Small business leaders urge Labour to involve them in developing their response to the economic crisis created by COVID-19
Leaders of hundreds of small businesses are today urging Keir Starmer, the new Labour leader, Anneliese Dodds, the new Shadow Chancellor, and Ed Miliband, the new Shadow Business Secretary, not to freeze them out of discussions on how to best support the Government – and provide effective opposition – as the country continues to wrestle with the outbreak of COVID-19.
The call, led by SME4Labour, urges the Party’s leadership to listen to the experiences of SMEs right across the country, hear the challenges they are currently facing and their ideas for how the Government can best respond — both in the immediate term to stop businesses going to the wall during the lockdown, and in the future as the economy is helped to get back on its feet.
Last week, Miliband wrote to the Business Secretary, Alok Sharma, calling for the government to underwrite 100% of the loans available to small businesses. This move was welcomed by business leaders as an important first step. However, they expressed some concern that they had yet to hear from Starmer, Dodds or Miliband to ensure their direct experiences were being used to formulate policy and hold the Chancellor and Business Secretary to account. They have urged for this to be rectified as soon as possible, with the hope of holding a virtual meeting by the end of the week.

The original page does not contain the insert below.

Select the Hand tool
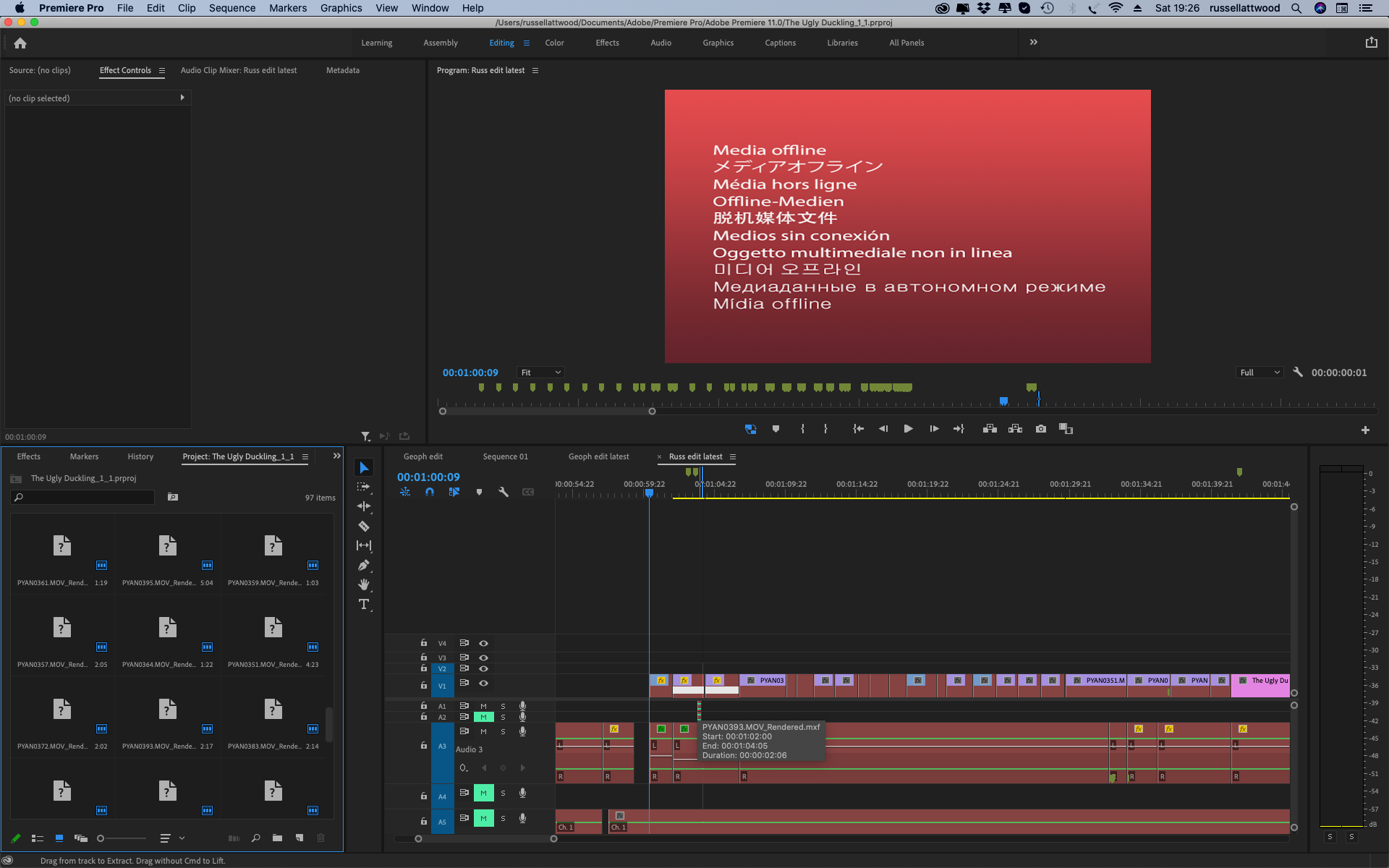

Co-Chair of SME4Labour, Ibrahim Dogus, said:
“Across every region and every sector of our economy, small businesses are facing unprecedented challenges. We’re reaching the end of the month and many of those running these organisations are wondering how they are going to pay wages, rents and suppliers. Thousands of businesses are closed altogether and others have seen their income plummet as they adapt to the current measures in place to help stop the spread of COVID-19.
“The health of the nation is clearly the priority, but once we are through this terrible crisis, we will need those businesses in construction, retail, hospitality and the many other sectors dominated by SMEs to get the economy back off its knees.

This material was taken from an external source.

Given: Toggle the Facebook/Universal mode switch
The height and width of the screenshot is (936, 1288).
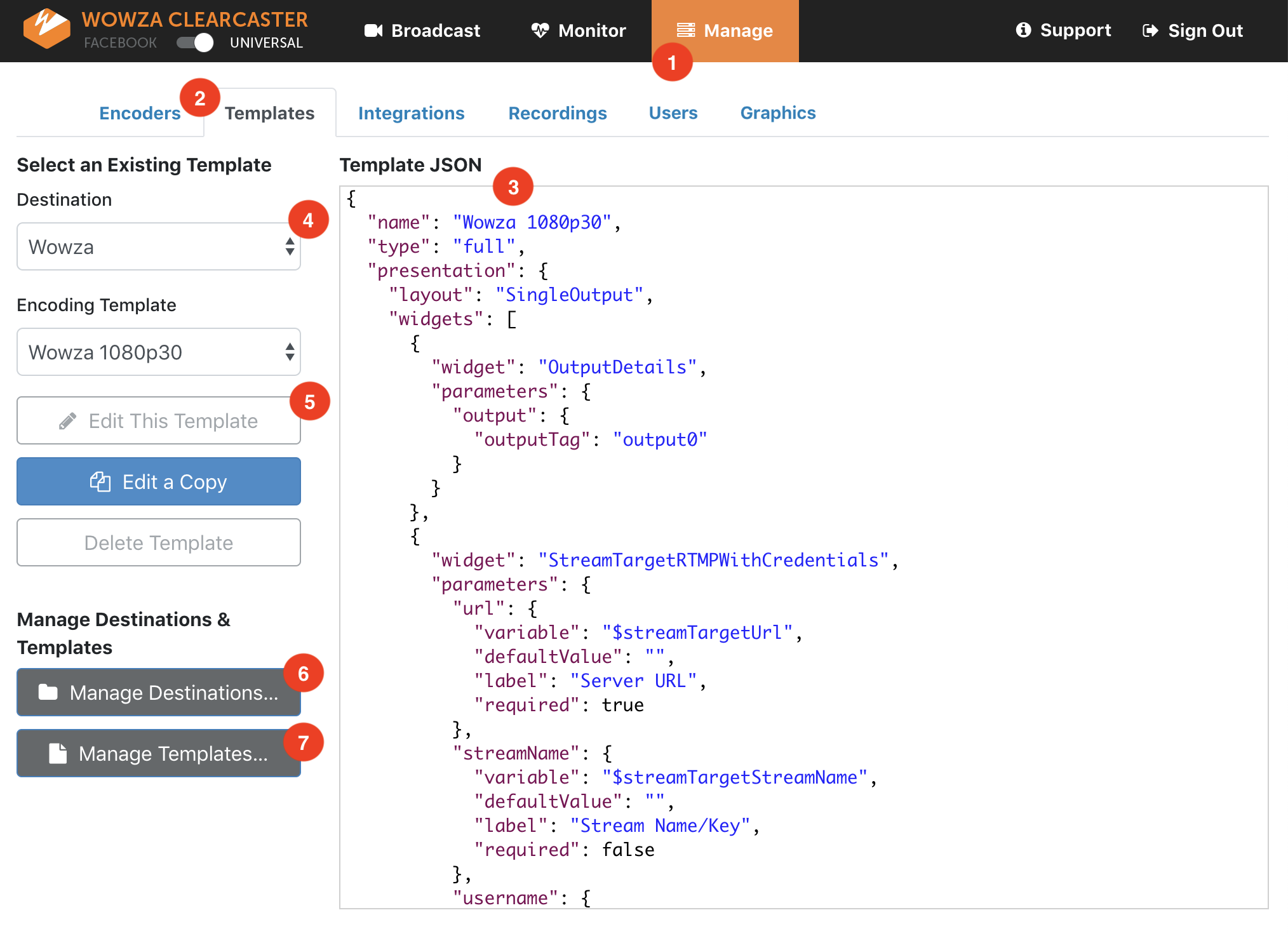Looking at the screenshot, I should coord(195,43).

“The government has, of course, put in place measures to offer support to the business community, but conversations with our members suggests it is simply not getting to small businesses fast enough or at the level necessary to stop them going to the wall. Whilst a restaurant owner may be counting the days before their money runs out, we hear news reports of huge companies like Easyjet and Premier League football clubs urging the government to step in and help them out.
“The voices of small business must not be drowned out. Otherwise, we risk being in a situation where large corporations, many of whom have paid out millions in dividends and bonuses, are receiving support before small family run businesses that provide a modest income to their owners and employees.
“The Labour Party has a huge role to play in ensuring this is not the case. We welcome their commitment to work with the Government, highlight gaps in the current schemes and propose alternatives. But this must be done in partnership with the hundreds of small businesses who support the Party’s mission.”
Sonny Leong, Co-Chair is SME4Labour, said:
“For too long, the views of small businesses have been absent from the policy-making process within the Labour Party. Under new leadership, and at a time of national crisis, it is time for this to change.
“Small businesses are a central plank of Britain’s economy and are responsible for over 16 million jobs. Unless our concerns are put front-and-centre of the economic response to COVID-19 outbreak, we will not come out of this as strongly as we know we can as a country.
“Our members could be a huge asset for the Labour Party. There can be no further delay in ensuring the Leadership hears from them directly.”